• [RAW RECORDS]
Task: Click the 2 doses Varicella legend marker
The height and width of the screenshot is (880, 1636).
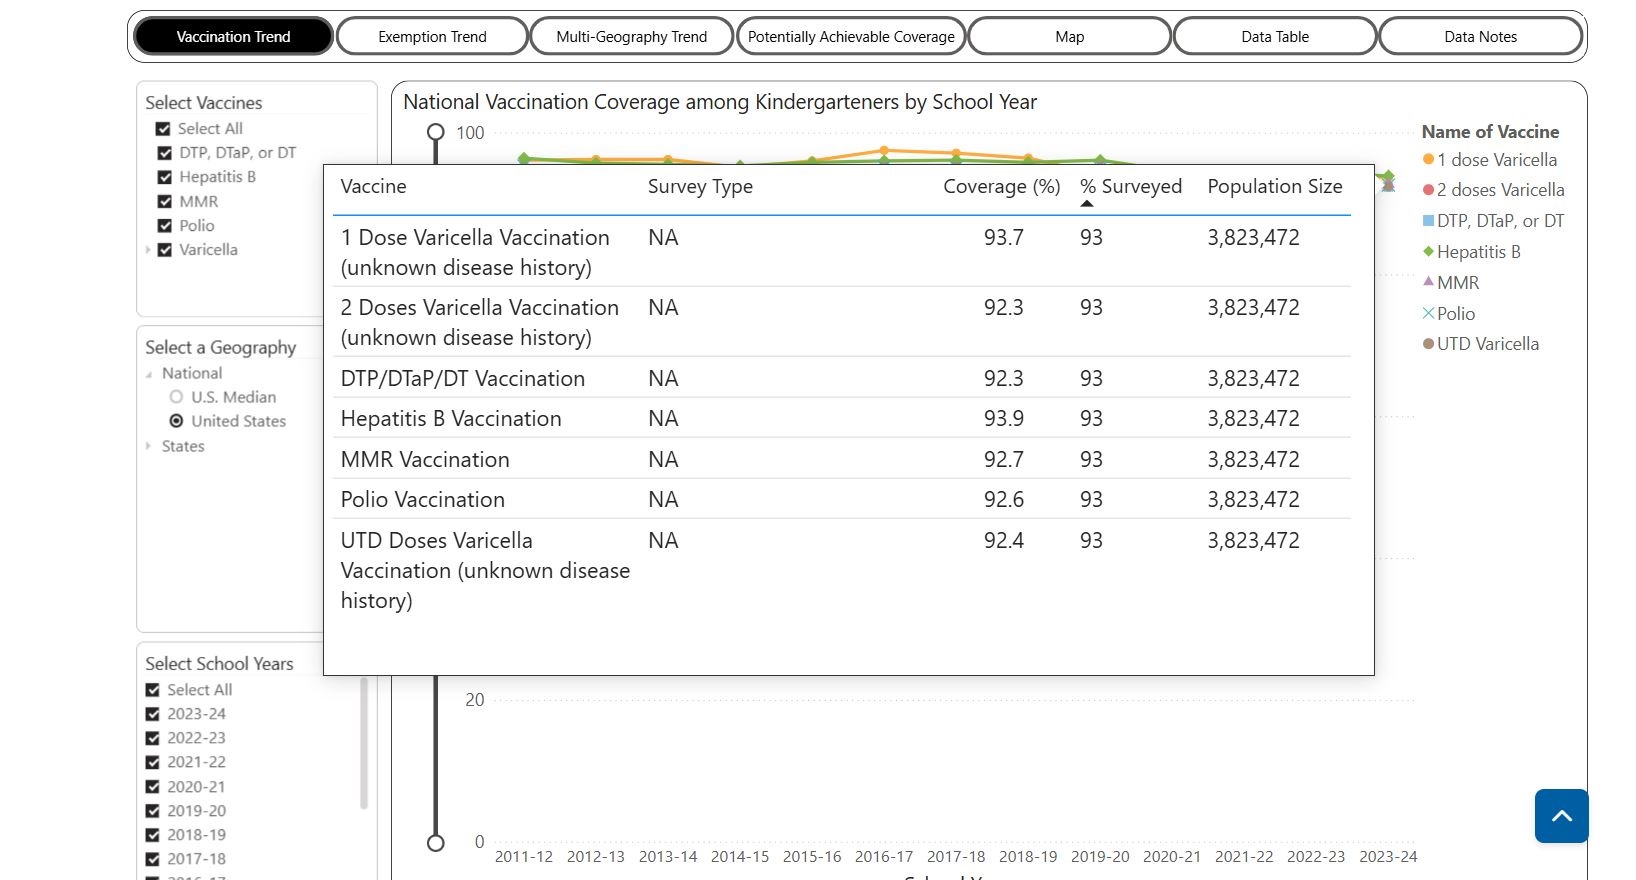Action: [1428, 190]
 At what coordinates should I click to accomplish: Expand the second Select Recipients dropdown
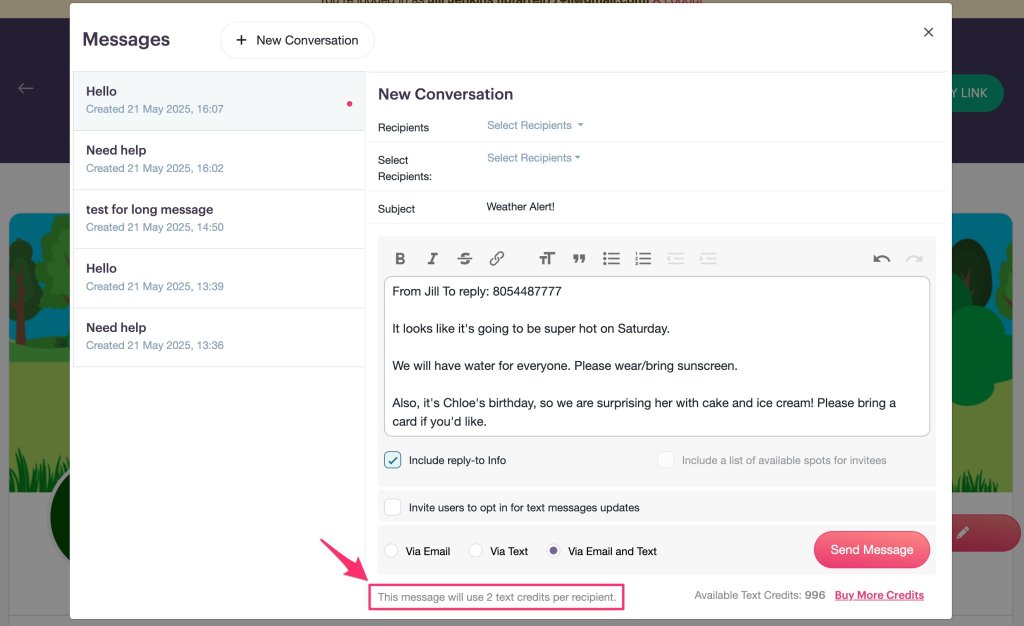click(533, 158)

--

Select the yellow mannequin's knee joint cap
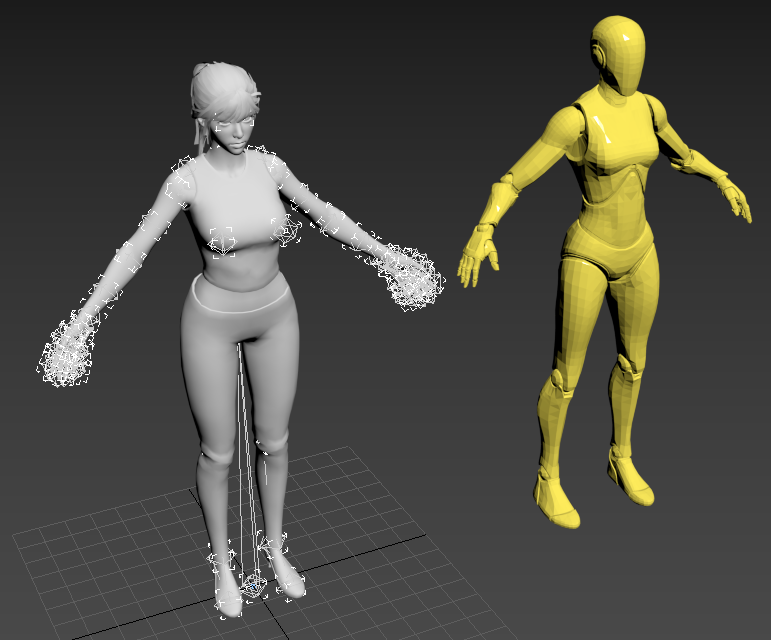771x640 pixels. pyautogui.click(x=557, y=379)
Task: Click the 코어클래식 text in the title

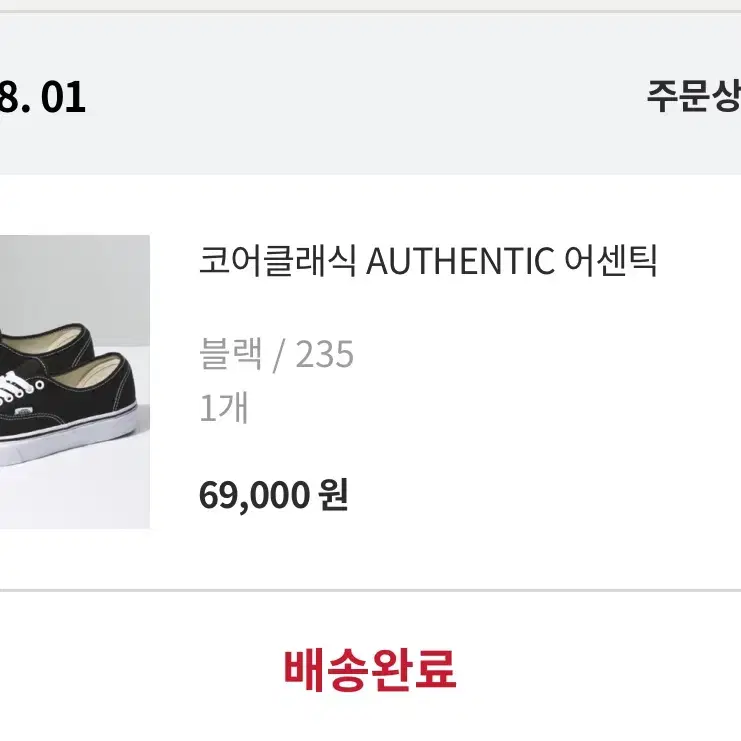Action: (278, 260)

• [WHAT YOU HAVE TO DO] Can you turn everything from the line containing "At what coordinates" down to the line containing "click(533, 158)" into a JSON list of strings, one per line, with blank lines dropped and the pictures left out?

• [RESULT FOR THIS EXERCISE]
[
  " At what coordinates should I click to accomplish: Expand the second Select Recipients dropdown",
  "click(533, 158)"
]